Figure 14 shows the r-band magnitude distribution of quasar candidates from each of the three data sets. The distributions are broadly similar; however, we note that quasars from DS1 and DS3 peak at a slightly fainter magnitude (r = 20.5), than DS2 (r = 20). This is in accordance to what we expect from the training sets. Furthermore, the DS1 magnitude distribution is broader, relative to TrS1. Quasars from the DS2 have the narrowest distribution of the three data sets, while DS3 has the lowest proportion of bright quasars.

thumbnail Fig. 14

The r-band magnitude distribution of quasars classified from the three data sets: DS1 (green), DS2 (magenta) and DS3 (orange).

Open with DEXTER

The total sample of point sources classified was 651 488. Of these 542 897 have detections only in the four optical RCS-2 bands, 16 898 also have GALEX NUV detections, and 242 902 have W1 and W2-band WISE detections within the stipulated magnitude error limits. We can assign some degree of confidence to these classifications contingent on how many surveys they have been selected in. Specifically, there are 1800 objects classified as quasars that are common to all three data sets. This low number is anticipated because few objects from the total sample are detected in the NUV band (the second training set is the smallest one), while even fewer sources have measurements in both WISE and GALEX. Nevertheless, for this same reason, these objects are very likely to be quasars; having been selected from three different training sets, the reliability of their classification is the strongest. Sources classified as quasars from two of the three data sets comprise 7514 distinct sources: 1821 from DS1 and DS2, 2788 from DS1 and DS3, and 2905 from DS2 and DS3). The remaining category of quasar classifications arise from selection in just one of the three data sets: these consist of 28 943 candidates, with 14 482 identified from DS1, 120 from DS2, and 14 341 from DS3. Combining these three groups of classifications, we arrive at 38 257 new quasar candidates from RCS-2. The majority of these arise via selection from DS1 and DS3 with only a small fraction from DS2. It is important to emphasize that objects only being classified as quasars in one of the data sets does not imply they are poor candidates, merely that they are not detected in GALEX or WISE, or potentially they are selected in just one data set. Including these extra bands for quasar classification serves the algorithm well and allows us to increase the overall recall statistic.

Table 1

Example of the quasar candidates catalog from DS1.

Table 2

Example of the quasar candidates catalog from DS2.

Table 3

Example of the quasar candidates catalog from DS3.

For each data set, we constructed a catalog available at the CDS (table1.dat, table2.dat, table3.dat). In Tables 13 we show examples of the catalogs. Each contain the coordinates from the RCS-2 survey (in decimal hours), magnitudes in all the bands for which they have been detected (g, r, i, z, NUV, W1, and/or W2), and magnitude errors for these bands. The final two columns indicate whether they are classified as quasars in the other two data sets.
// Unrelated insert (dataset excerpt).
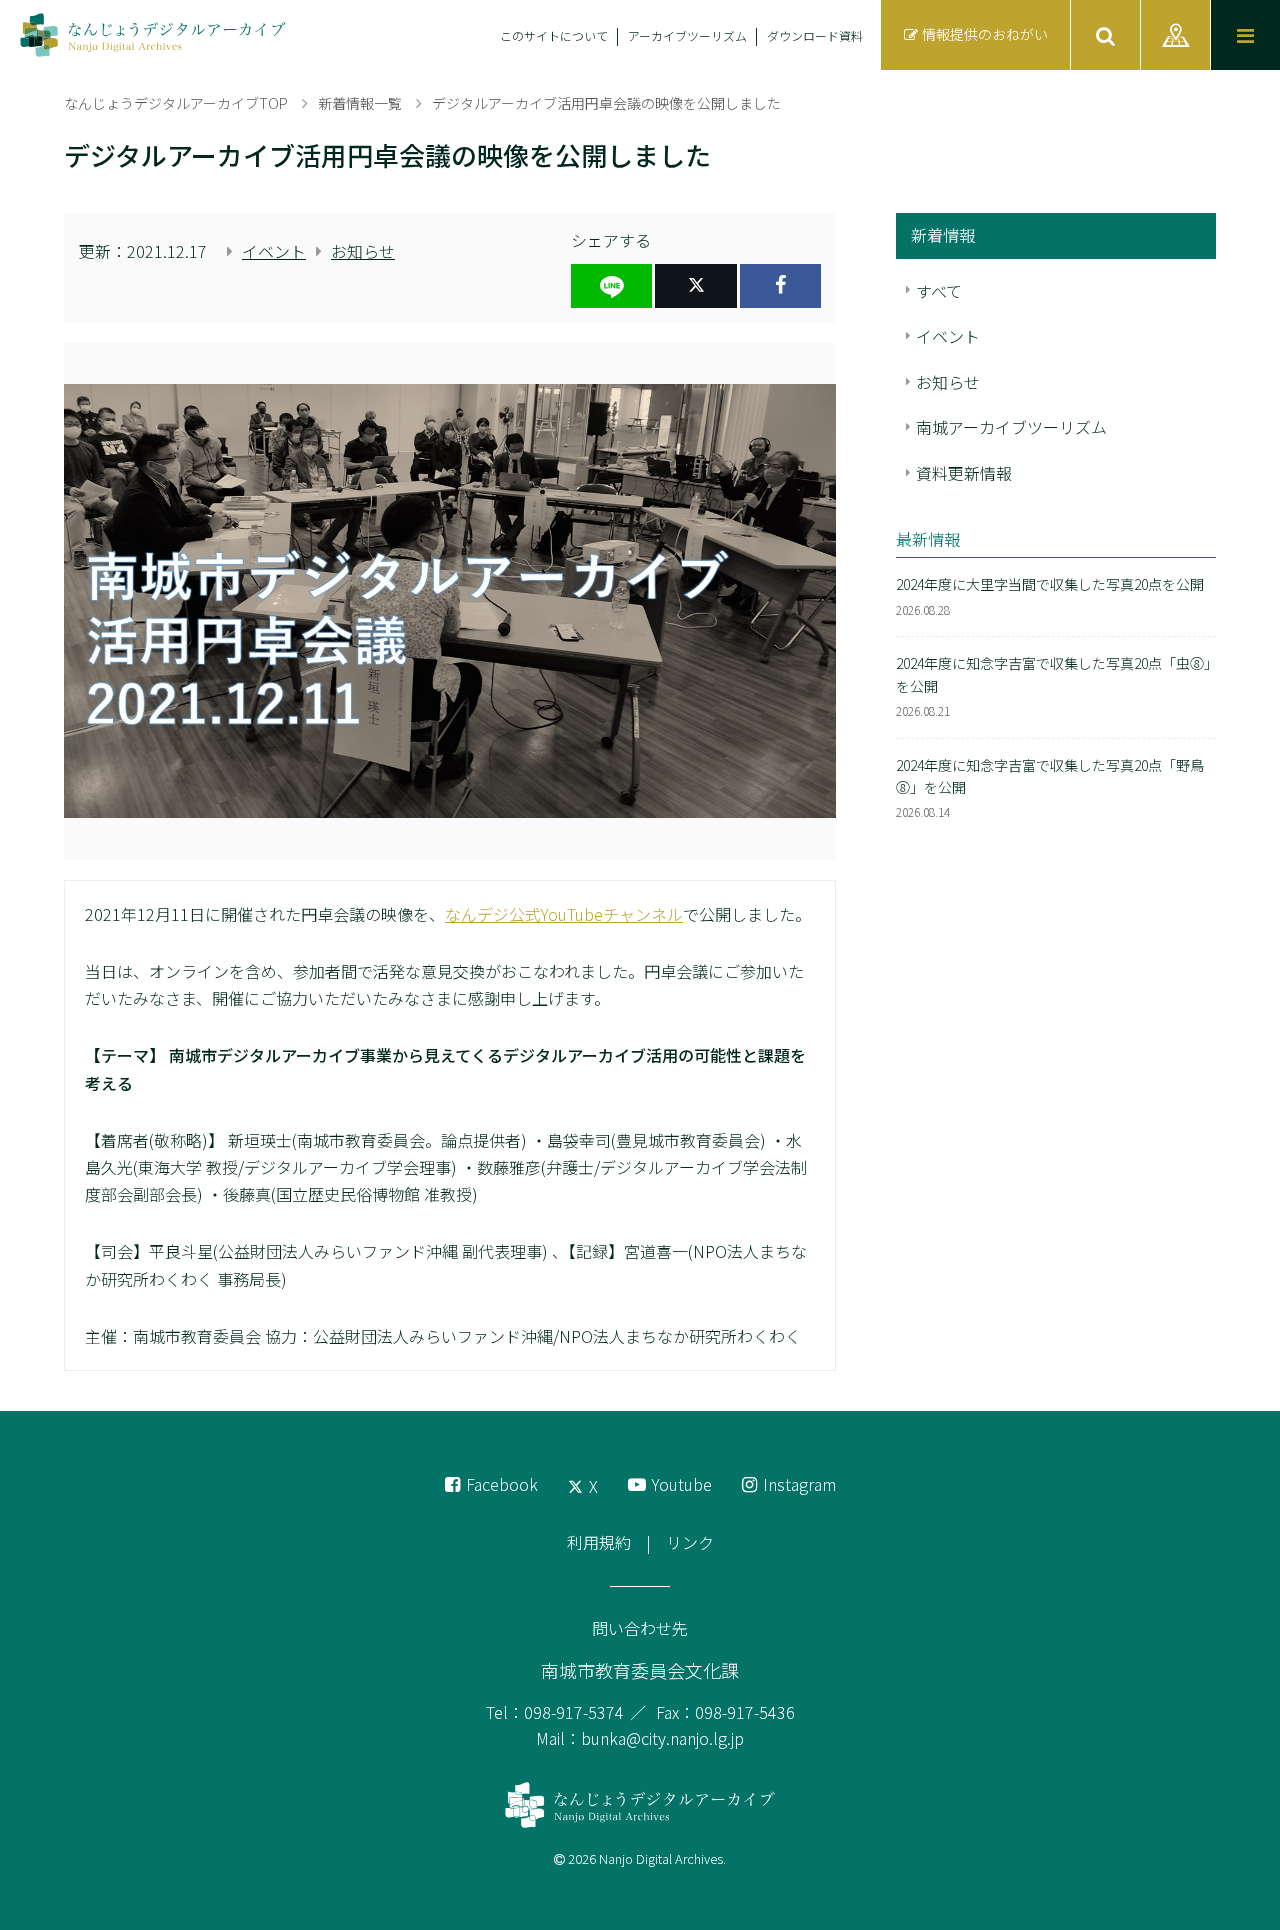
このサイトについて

As discussed in Sect. 4, we stress that candidates classified as quasars in only one of these sets does not necessarily signify a lower probability that they are quasars. Sources may be missed in the other surveys because of either the applied magnitude limit or the redshift of the putative quasar. Nevertheless, this indicator is useful in the case of an object classified as quasar in the three data sets when applying a “prioritization” for observational follow-up. For example, with spectroscopic confirmation of only a limited number of targets, those objects selected from all three surveys should be given priority, since they have been selected from three different training sets. In Tables 4 and 5 we summarize the results of the process.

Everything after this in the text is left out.